Where does all this – this plant stuff come from? What’s in that seed anyway? Apparently, a seed is a set of molecular instructions for creating a living shoot that will soak up a little water, root around in the soil for some very specific bits of different minerals and some carbon stuff. It will assemble those bits and pieces into a plant that will eventually produce a zucchini or a rose or an apple or a raspberry – and will also produce more seeds to perpetuate its mundane miracle.
And there’s so much of everything in even a small garden. And it all comes at once, or at any rate, over a relatively short period, too short to eat it all as it comes. Every couple days there’s another handful of beans, another bowl of tomatoes – another couple squashes, one of which ran amok under a big leaf. We give some away to neighbors who don’t see us coming (leave the two-foot zucchini on a doorstep and run); we take some to the food pantry, and try to “put up” the rest.
That’s just the edible parts, of course; there’s also the rest of the plant, which we never see in the grocery store. Maryo harvested part of the beet bed a couple days ago; when she finally had the beets ready for putting up, there was a lovely little hillock of beets – and a mountain of beet “greens,” stems and dirt in the sink.

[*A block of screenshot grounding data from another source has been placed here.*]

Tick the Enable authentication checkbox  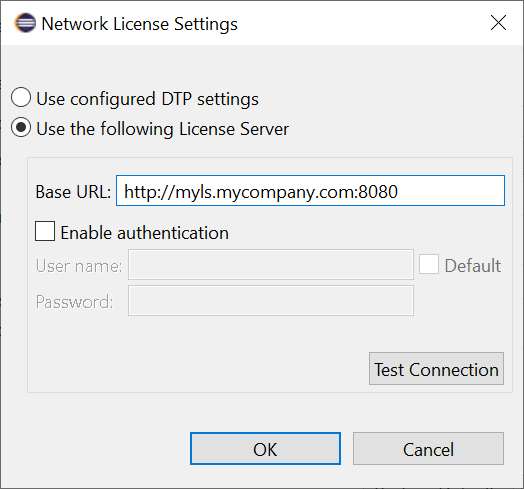pyautogui.click(x=45, y=231)
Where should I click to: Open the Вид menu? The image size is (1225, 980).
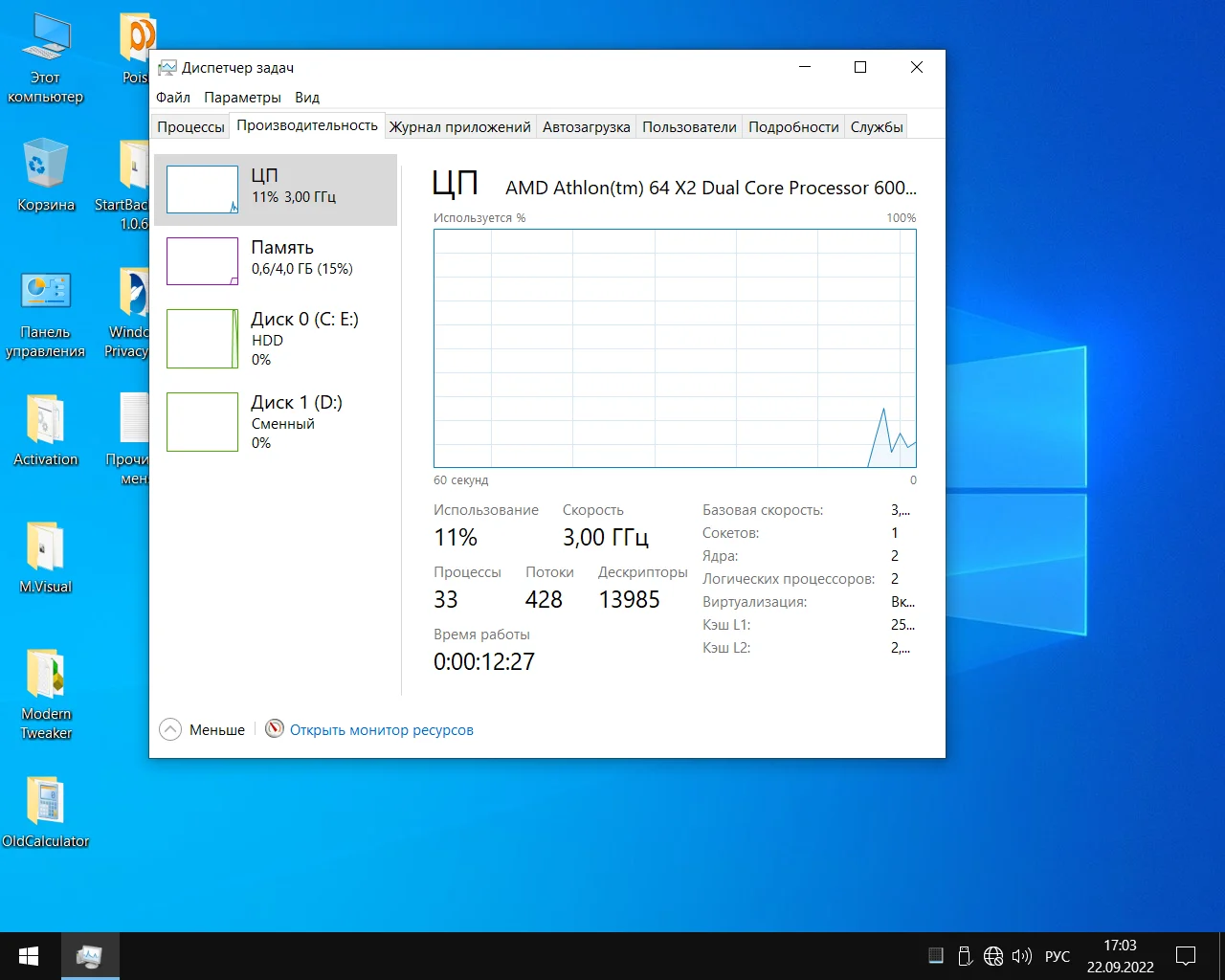coord(307,98)
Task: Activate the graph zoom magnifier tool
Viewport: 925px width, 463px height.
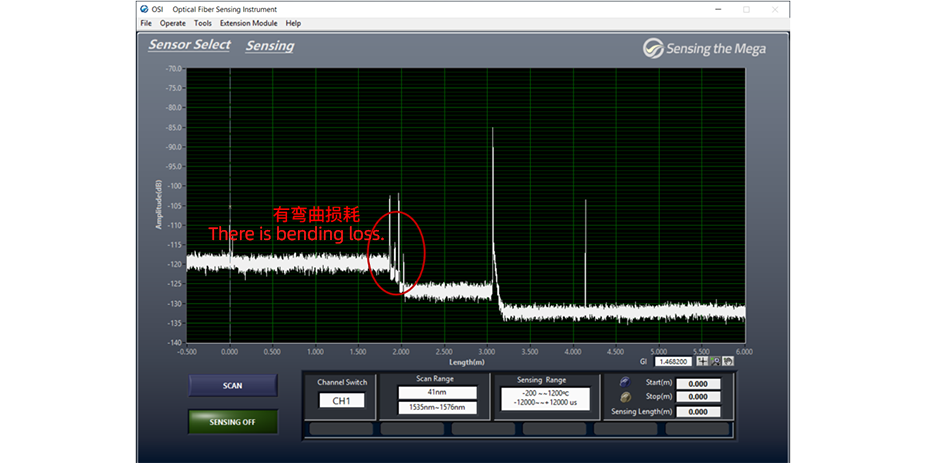Action: (x=716, y=361)
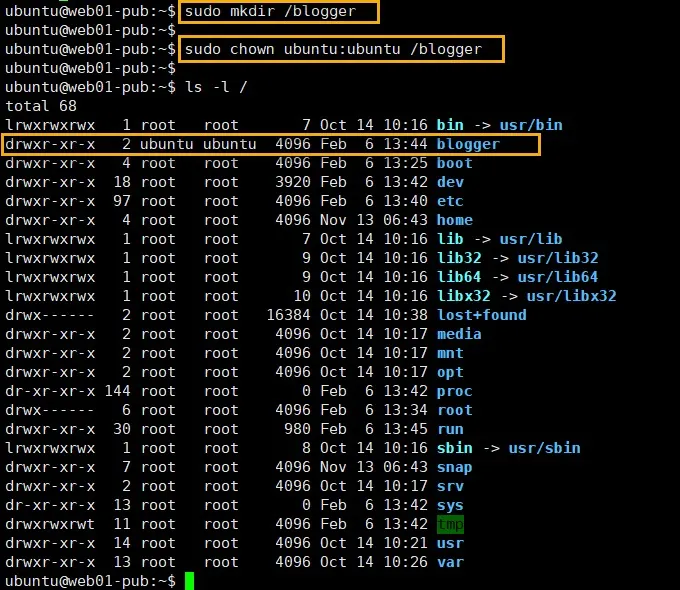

She sorted out the little tender leaves and sautéed them for dinner, but the rest went to the composters.
We have three compost bins going, and we still have to take a lot of plant matter to the tree dump. Our raised garden beds are full to overflowing with the soil we’re making in the composters; I begin to wonder what we’ll do with all our soil – start leaving a pile of old stuff by the street with a “Free” sign on it?
We realized we were limited in the amount of food we could grow by our capacity for storing it through the winter. Oh, for a root cellar! There’s a place in the backyard where we could put one, but it’s in a place where it would be difficult and destructive to bring in even a small backhoe, and it’s more digging than I’m up to anymore. We’ve tried the crawl space under the house, which has a trap door access in a closet. However, in a fit of energy awareness we had the foundation foamed a while back; the temperature down there stays mostly above fifty degrees, too warm for storing vegetables.

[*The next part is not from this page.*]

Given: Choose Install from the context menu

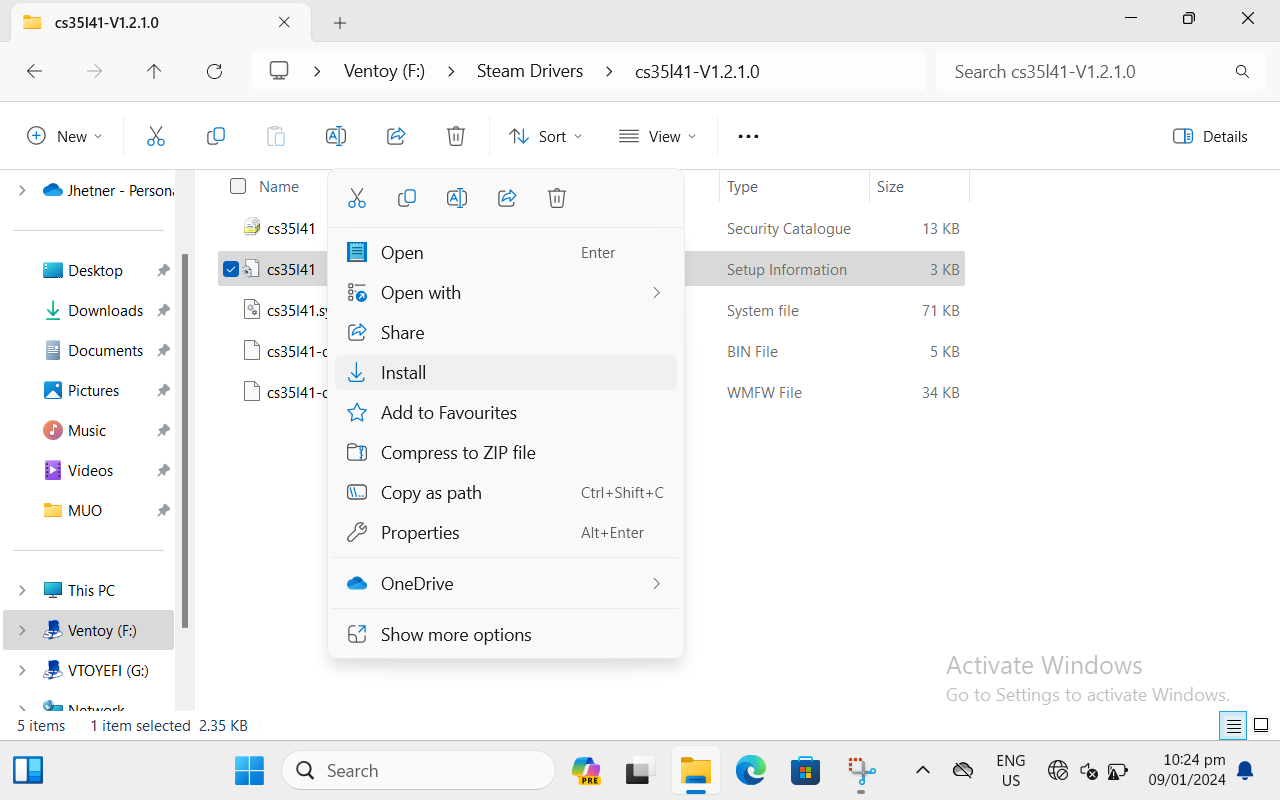Looking at the screenshot, I should click(404, 373).
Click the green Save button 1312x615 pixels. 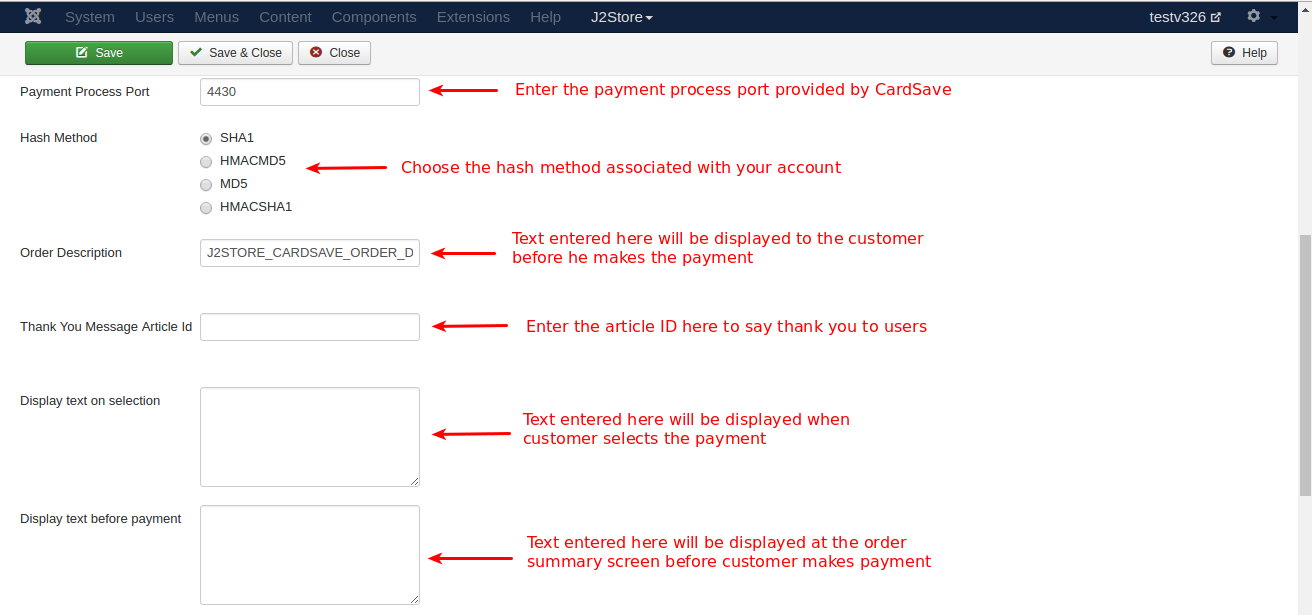tap(99, 53)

The alternative is preserving the food some way. The traditional – the honorable, respectable way for putting up fruits and vegetables is canning, cooking and sealing them in jars with enough heat in the process to kill all the bacteria that would otherwise break bad in the jars and kill us when we ate the contents. This is a major kind of a kitchen project, a serious undertaking that requires a fair amount of equipment as well as a lot of glass jars. So what we’re doing instead, I’m a little embarrassed to say, is blanching them (a couple minutes in boiling water, then immersion in cold water) – then freezing them in plastic baggies.
I put up the monster zucchinis in the form of zucchini bread, which freezes nicely. I’m experimenting with how high one can push the zucchini-to-flour ratio. All the recipes I’ve found use more flour than zucchini, which seems to defeat the purpose of using up zucchinis. My experiment to date shows that six parts zucchini to five parts flour gives a nice moist bread that holds together. Seven parts to five wants to fall apart a little. Don’t try eight to five.
In another couple weeks, the freezer in the back room will be full and it’ll all be over for the year. Except for the potatoes we won’t dig until late fall – about the same time the garden catalogs start coming, and Maryo starts envisioning next year’s mundane miracles in the gardens. Right now, the garden feels a little overwhelming, but I’m learning the larger truth: Hang with anything that can make so much from so little.
George Sibley lives in Gunnison where we don’t know whether the July frost is the last one of last winter or the first one of next winter.